El registro, realizado a distancia y por Zoom debido a la pandemia, tuvo como banda estable a Vinnie Colaiuta en batería, Leland Sklar en bajo, Dean Parks en guitarras, Luis Conte en percusión, Jerry Douglas en dobro y a Michael Thompson y los productores Borner y Gurevich en teclados.

Pero, además, contó con un elenco de excepción capaz de darle aún más matices al repertorio casi enteramente firmado por el autor de «El país de la libertad», «Cinco siglos igual» y «Sólo le pido a Dios», por citar apenas algunos de los sucesos con su sello.

Lila Downs y Jerry Douglas (en «Soles y flores»), Roger Waters, la voz de Víctor Jara, la guitarra de Pedro Rossi y al cello de Jacques Morelenbaum (en «Gira gira girasol», del trovador chileno Jara), Emma Shaplin (en «Las ausencias»), Ligia Piro, Carlos Núñez y el coro de niños La Salle de Córdoba (en «Dios naturaleza»), y Silvio Rodríguez, la murga Agarrate Catalina y Lula Bertoldi (en «Sueño con serpientes», un clásico del cubano), encabezan las colaboraciones.

La nómina se amplía con la fadista portuguesa Sara Correia, su grupo y el bandoneonista Martín Sued (en «Estuche», con letra de la pareja de León, Alicia Scherman), Gustavo Santaoalla (en «La amistad»), el artista mexicano Sergio Arau (en «Alimentación.com»), Claudia Puyó («Todo se quema»), Hilda Lizarazu («Mis heridas curé») y el grupo de cuerdas Aqualáctica («El final»), entre más.

La placa tuvo una escucha parcialmente pública el lunes pasado por la noche en la sala porteña de Café Berlín, donde Gieco lució feliz por la nueva cosecha de canciones donde se reconoce su caligrafía social y su libertad expresiva.

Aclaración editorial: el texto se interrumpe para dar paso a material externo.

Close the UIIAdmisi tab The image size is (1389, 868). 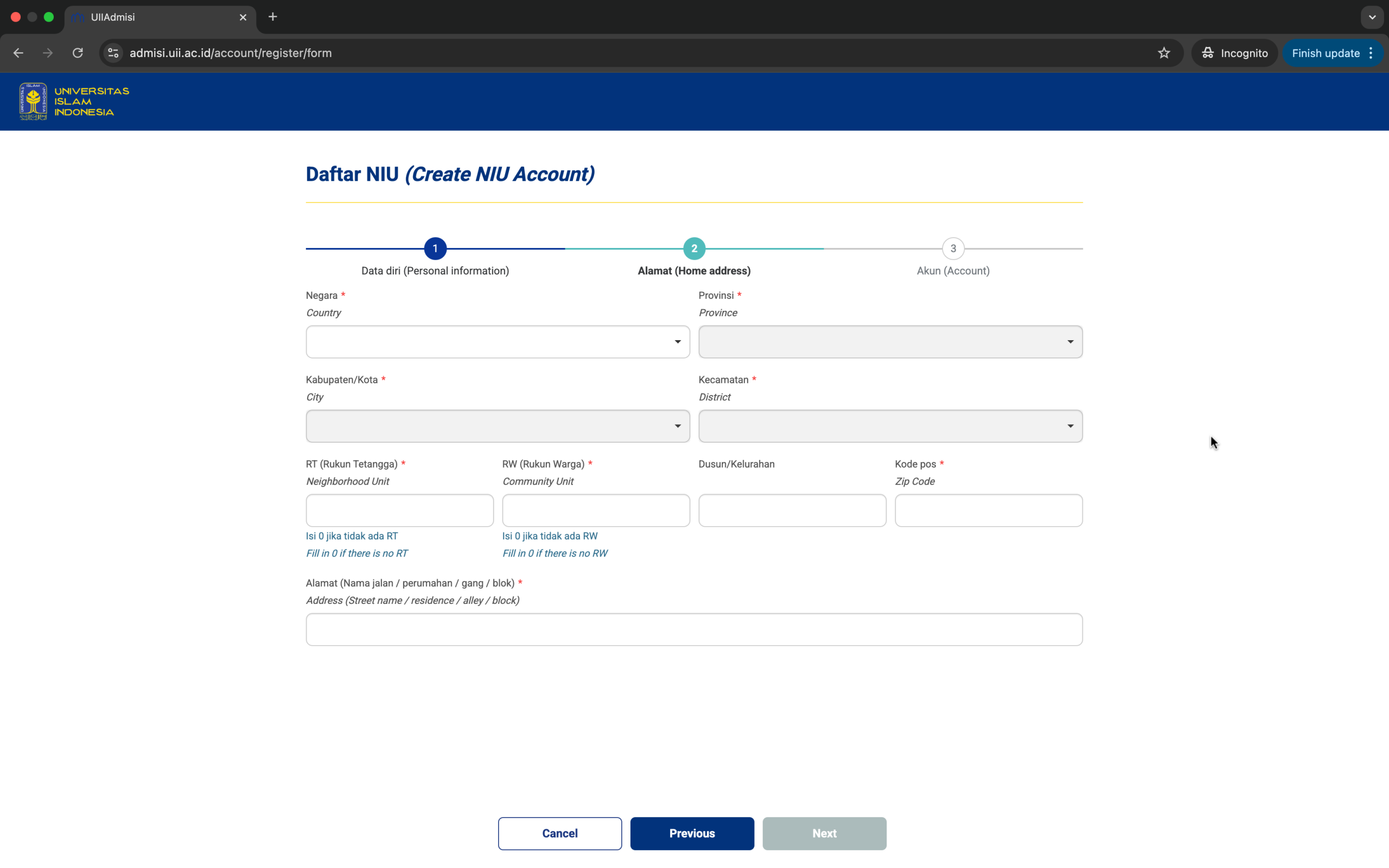(243, 17)

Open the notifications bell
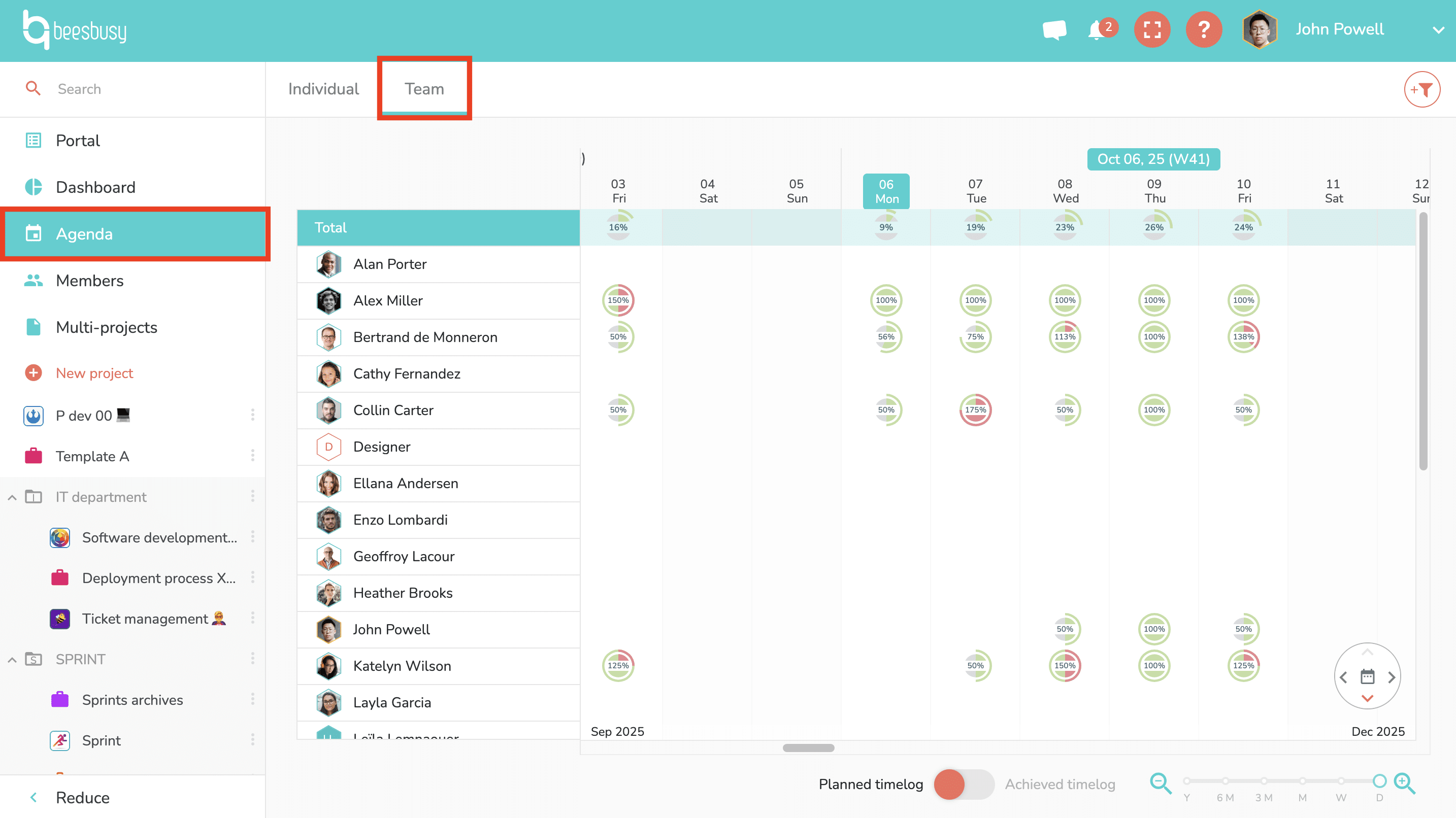point(1097,29)
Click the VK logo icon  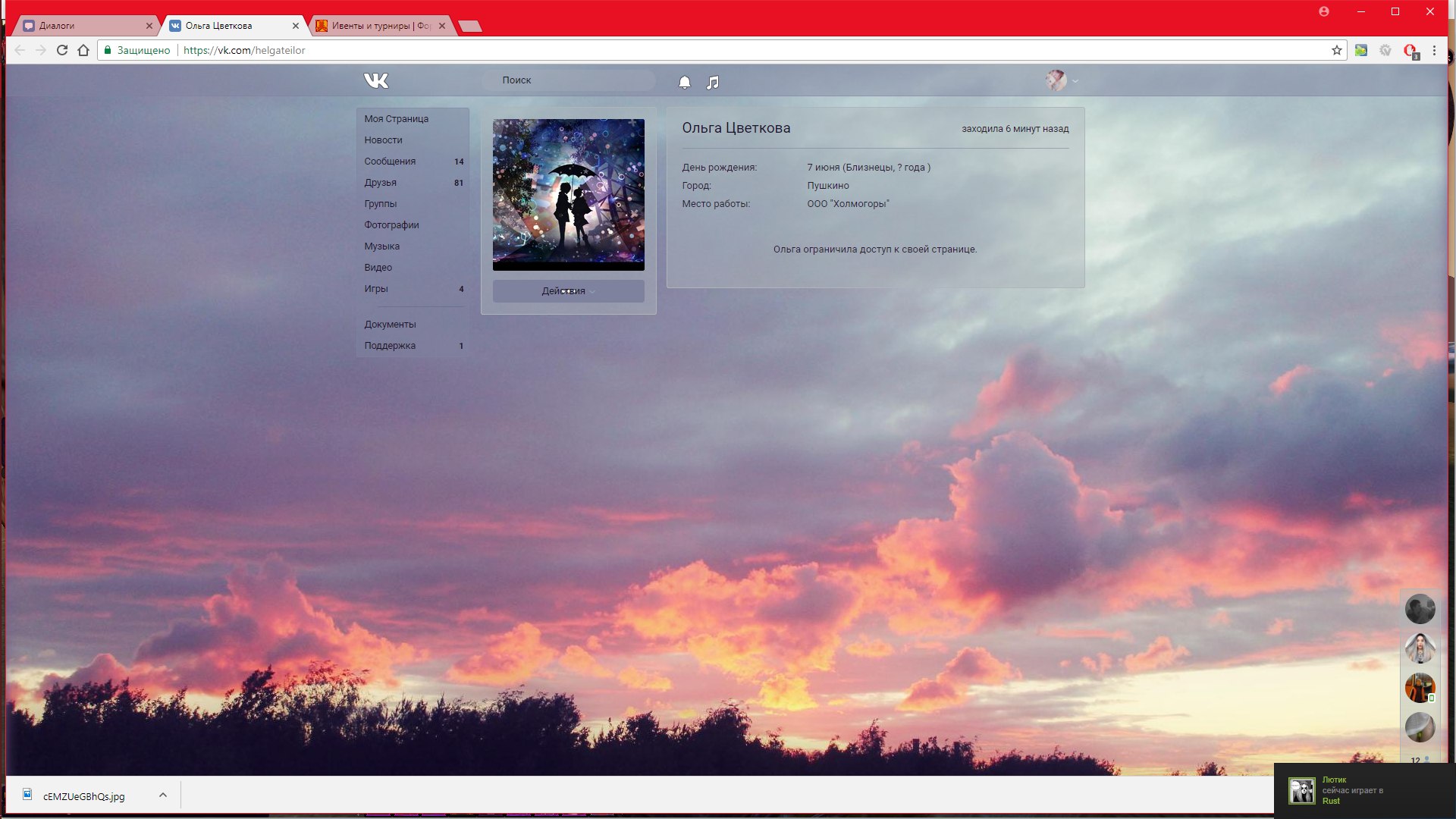click(375, 80)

Allí también y seguramente a cuento de mostrarse dispuesto a seguir en la ruta, como cuando confiesa que con la placa en ciernes inauguro sus «últimas dos décadas de actuaciones y trabajo con la música», anunció que trabaja junto a Gurevich en nuevo repertorio que incluirá canciones de homenaje a Mercedes Sosa y Sara Correia (cuyos textos leyó), otra titulada «Democracia» en colaboración con Teresa Parodi, la «Baguala para la Argentina» que supo componer con Chabuca Granda, y «Mama Coca» sobre el expresidente boliviano Evo Morales, entre otras.